Une introspection sans concession
Ecrit dans une langue amazighe accessible, avec un style recherché, et un recours pertinent à l’usage de la métaphore, le roman est agréable à lire ! Hamid Bilek, le correcteur des textes en tamazight de la maison d’édition Imtidad, confiera à l’auteur : ‘’ J’ai commencé la lecture avec l’objectif de corriger les erreurs, le texte m’a accroché et je n’ai pas pu lâcher le roman jusqu’à sa fin ! C’est une œuvre bien construite, la langue est très belle, l’intrigue est originale, loin des images d’Epinal ‘’. L’auteur qui ne recourt ni aux emprunts, ni à la pratique excessive des néologismes, déterre un lexique encore en usage chez les femmes monolingues, ne connaissant que la langue Kabyle agraire et écologique, loin de l’influence des médias ! L’auteur est sans concession ! Ce roman n’est pas un guide touristique des majestueux villages du Djurdjura, mais une critique des travers sociaux et éthiques du patriarcat, notamment en ce qui concerne le sort réservé à la femme, de son jeune âge à la réclusion de ses dernières années de vie. L’intrigue portée par un foisonnement de personnages complexes, émotionnellement captivants, tous aussi singuliers les uns que les autres, est construite autour de la démystification d’une image de la Kabylie, ”société démocratique et moderne”, vendue par les politiciens et combattue par les nostalgiques du féroce patriarcat ancestral marié au salafisme islamique transnational.

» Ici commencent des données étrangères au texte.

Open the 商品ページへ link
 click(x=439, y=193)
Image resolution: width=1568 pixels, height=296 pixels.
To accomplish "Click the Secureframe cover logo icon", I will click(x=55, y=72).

Une fine maitrise de Tamazight
Le roman nous surprend par la grande maitrise de la langue amazighe de l’auteur, il faut dire que Rachid Oulebsir, Docteur en sciences économiques, ayant rompu avec le milieu universitaire, vit parmi les paysans depuis 1980, partageant leurs rituels, leurs joies et leurs peines. Tiziri Yuker Yiḍ, son premier roman en sa langue maternelle, après une trentaine d’ouvrages en langue française, (Romans, essais et recueils de contes), nous reconcilie, par sa qualité esthétique et son impact culturel, avec la grande littérature.

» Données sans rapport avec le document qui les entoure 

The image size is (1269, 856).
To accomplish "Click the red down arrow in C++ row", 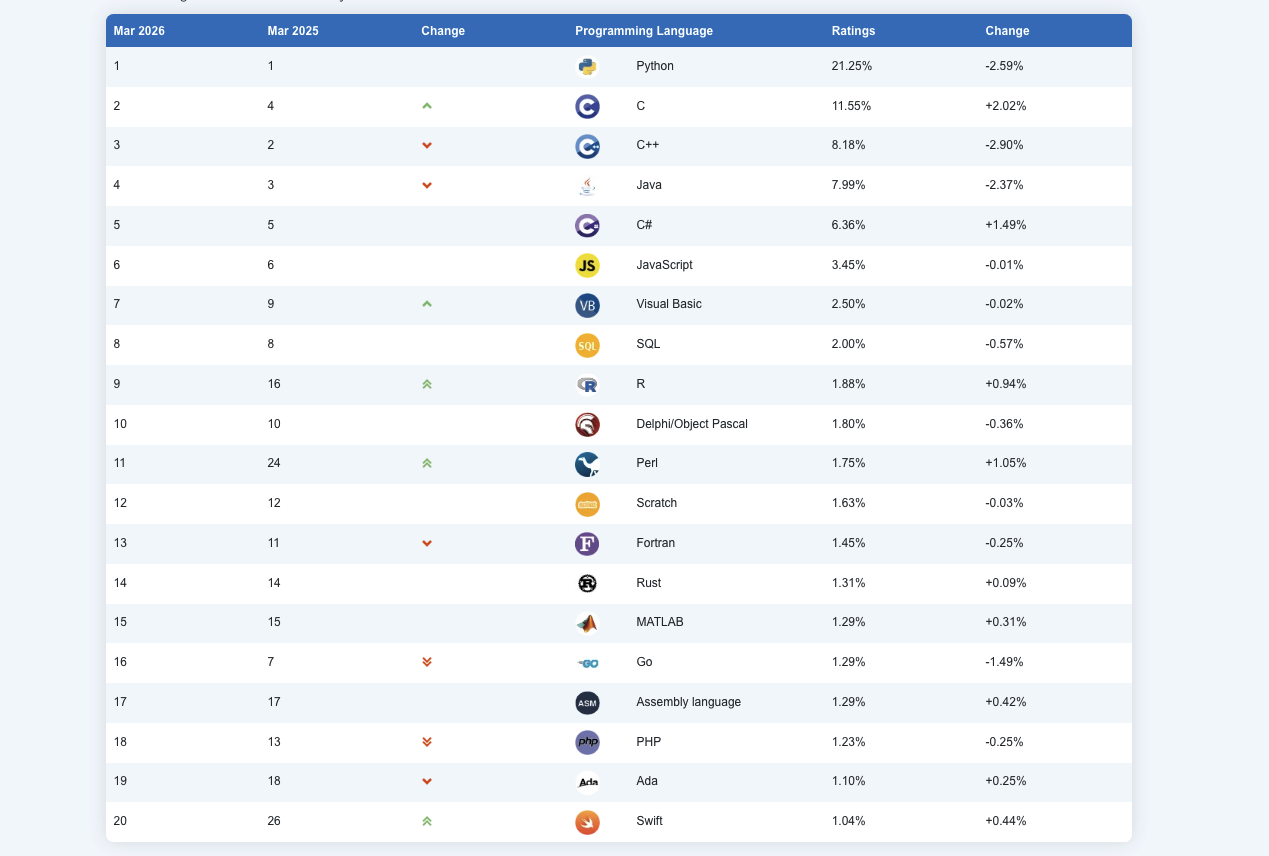I will click(x=427, y=146).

C’est un roman qui offre par le truchement de personnages engagés contre les travers du patriarcat et les dérives néocoloniales de la mondialisation, une lecture inattendue de la société paysanne en pleine mutation, impactée par une modernité spécieuse, cachant les reptations d’un féroce intégrisme religieux. Après « Les derniers Kabyles », un roman qui identifie les ultimes ressorts culturels de la société paysanne de Kabylie, Tiziri Yuker Yiḍ, est le roman d’une société en déshérence qui regarde douloureusement ses enfants la fuir, bravant la mort en haute mer, pour une survie en marge des sociétés occidentales en crise.
TIZIRI YUKER YIḌ Paru aux éditions Imtidad en ce mois d’Octobre 2025
-
Votre commentaire
Votre commentaire s'affichera sur cette page après validation par l'administrateur.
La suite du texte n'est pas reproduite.